Dataset entries —

::::

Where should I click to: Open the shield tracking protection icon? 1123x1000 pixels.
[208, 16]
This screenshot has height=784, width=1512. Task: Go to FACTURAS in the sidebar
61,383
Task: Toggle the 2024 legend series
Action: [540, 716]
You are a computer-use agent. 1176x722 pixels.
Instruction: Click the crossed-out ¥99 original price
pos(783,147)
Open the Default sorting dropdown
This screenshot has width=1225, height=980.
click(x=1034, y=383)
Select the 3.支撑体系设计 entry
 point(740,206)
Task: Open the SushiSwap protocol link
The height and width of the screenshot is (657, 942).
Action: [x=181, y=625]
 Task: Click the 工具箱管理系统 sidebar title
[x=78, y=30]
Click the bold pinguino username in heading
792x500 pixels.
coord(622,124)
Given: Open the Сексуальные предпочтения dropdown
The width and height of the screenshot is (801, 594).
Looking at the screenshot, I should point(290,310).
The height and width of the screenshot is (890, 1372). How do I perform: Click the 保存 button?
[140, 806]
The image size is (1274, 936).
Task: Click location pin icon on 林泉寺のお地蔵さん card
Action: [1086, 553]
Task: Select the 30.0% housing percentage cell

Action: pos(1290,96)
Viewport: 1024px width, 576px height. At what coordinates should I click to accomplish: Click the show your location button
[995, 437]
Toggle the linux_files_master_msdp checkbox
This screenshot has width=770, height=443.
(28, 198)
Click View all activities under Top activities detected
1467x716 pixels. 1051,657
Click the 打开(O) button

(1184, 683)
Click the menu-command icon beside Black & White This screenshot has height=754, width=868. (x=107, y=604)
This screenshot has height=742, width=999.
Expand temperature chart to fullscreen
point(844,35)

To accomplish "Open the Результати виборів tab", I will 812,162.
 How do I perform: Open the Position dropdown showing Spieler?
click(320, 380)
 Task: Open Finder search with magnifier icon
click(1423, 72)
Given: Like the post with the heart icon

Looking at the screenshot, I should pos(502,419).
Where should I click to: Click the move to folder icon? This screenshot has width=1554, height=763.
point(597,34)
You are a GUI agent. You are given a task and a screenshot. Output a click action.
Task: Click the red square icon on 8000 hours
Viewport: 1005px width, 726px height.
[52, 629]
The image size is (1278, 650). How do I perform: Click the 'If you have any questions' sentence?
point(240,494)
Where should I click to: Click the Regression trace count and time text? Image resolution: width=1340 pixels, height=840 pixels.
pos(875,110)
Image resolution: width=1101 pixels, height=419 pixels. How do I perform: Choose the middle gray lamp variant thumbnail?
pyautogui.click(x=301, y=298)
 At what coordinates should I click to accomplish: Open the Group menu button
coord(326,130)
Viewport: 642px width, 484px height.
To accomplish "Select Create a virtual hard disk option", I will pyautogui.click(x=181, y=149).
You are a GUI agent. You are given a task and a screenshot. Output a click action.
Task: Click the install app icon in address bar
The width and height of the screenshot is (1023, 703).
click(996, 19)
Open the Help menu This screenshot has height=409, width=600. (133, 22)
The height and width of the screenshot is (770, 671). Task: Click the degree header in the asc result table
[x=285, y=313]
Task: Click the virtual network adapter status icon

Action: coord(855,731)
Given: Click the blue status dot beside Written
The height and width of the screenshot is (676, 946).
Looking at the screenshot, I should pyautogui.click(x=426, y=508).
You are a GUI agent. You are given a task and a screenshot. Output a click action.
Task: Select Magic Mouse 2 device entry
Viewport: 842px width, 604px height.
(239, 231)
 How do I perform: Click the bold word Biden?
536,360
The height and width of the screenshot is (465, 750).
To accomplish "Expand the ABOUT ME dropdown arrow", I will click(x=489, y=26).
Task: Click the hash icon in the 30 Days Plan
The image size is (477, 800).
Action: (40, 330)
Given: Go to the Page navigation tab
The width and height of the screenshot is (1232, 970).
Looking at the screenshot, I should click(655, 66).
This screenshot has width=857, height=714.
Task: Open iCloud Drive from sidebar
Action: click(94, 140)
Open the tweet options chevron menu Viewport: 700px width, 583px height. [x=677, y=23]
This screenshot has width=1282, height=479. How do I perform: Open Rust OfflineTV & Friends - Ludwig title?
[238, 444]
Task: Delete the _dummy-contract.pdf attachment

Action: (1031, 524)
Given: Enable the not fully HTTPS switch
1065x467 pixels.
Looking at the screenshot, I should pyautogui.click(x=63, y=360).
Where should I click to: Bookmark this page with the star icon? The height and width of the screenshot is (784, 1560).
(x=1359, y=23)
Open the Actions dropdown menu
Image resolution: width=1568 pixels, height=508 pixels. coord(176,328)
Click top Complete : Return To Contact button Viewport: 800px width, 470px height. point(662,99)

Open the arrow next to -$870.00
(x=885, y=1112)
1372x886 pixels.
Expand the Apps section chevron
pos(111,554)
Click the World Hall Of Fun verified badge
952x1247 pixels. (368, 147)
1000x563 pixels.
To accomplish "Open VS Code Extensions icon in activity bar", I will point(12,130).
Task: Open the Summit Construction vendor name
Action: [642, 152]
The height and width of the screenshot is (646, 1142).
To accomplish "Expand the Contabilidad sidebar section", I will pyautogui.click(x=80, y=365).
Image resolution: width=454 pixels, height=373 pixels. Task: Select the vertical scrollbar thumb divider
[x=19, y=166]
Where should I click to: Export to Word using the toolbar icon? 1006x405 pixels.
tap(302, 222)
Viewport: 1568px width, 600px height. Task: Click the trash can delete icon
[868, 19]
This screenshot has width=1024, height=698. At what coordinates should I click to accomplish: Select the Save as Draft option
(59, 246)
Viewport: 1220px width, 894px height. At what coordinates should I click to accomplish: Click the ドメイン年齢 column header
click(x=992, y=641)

::::

YOUR OBJECTIVE —
All that is wanted is the run of lines from the start of the data through the line containing "You are a computer-use", copied word for word.

THE ANSWER —
Where should I click to: Open the shield tracking protection icon? 1123x1000 pixels.
[208, 16]
This screenshot has height=784, width=1512. Task: Go to FACTURAS in the sidebar
61,383
Task: Toggle the 2024 legend series
Action: [540, 716]
You are a computer-use agent. 1176x722 pixels.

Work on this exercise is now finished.